Szef MON wskazywał, że w mijającym roku realizowano największy w historii budżet dla polskiej armii i dokonywano gigantycznych zakupów. „Podpisaliśmy już ponad 120 umów na kwotę przekraczającą 125 mld zł” – mówił Kosiniak-Kamysz.

Wicepremier mówił też o potrzebie zwiększania liczebności armii. Jak podkreślił, w tym momencie służbę pełni 208 tys. żołnierzy, co czyni z naszej armii trzecią pod względem liczebności w Sojuszu Północnoatlantyckim – po Stanach Zjednoczonych i Turcji.

„Wszyscy ci, którzy mówili, że wraz ze zmianą rządu jednostki będą zwijane, a wydatki na obronność ograniczone – wprowadzali w błąd. Stało się odwrotnie: wydatki największe, przyrost ogromny” – oświadczył Kosiniak-Kamysz.
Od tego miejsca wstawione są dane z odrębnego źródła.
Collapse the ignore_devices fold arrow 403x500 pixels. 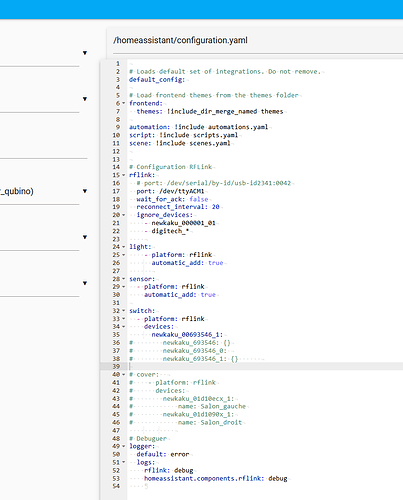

Minister zwracał jednocześnie uwagę, że nie ma chyba drugiego państwa na świecie, gdzie przyzwolenie społeczne i akceptacja, żeby więcej wydawać na bezpieczeństwo, były na tak wysokim poziomie jak w Polsce. „Bardzo za to dziękujemy. Ale to jest też wielkie zobowiązanie – Polacy chcą widzieć na co idą ich pieniądze. Widzą te wielkie zakupy, widzą wielką transformację polskiej armii, ale chcą też mieć poczucie, że wojsko jest z nimi” – dodał szef MON.

Andrzej Duda dziękował żołnierzom, podkreślając, że od 10 lat – jako zwierzchnik sił zbrojnych – bierze udział w takim wydarzeniu. Jak dodał, każdorazowo wykorzystuje je jako okazję do dziękowania żołnierzom za ich służbę dla ojczyzny, za niezwykle solidne wykonywanie obowiązków i za dbałość o Rzeczpospolitą.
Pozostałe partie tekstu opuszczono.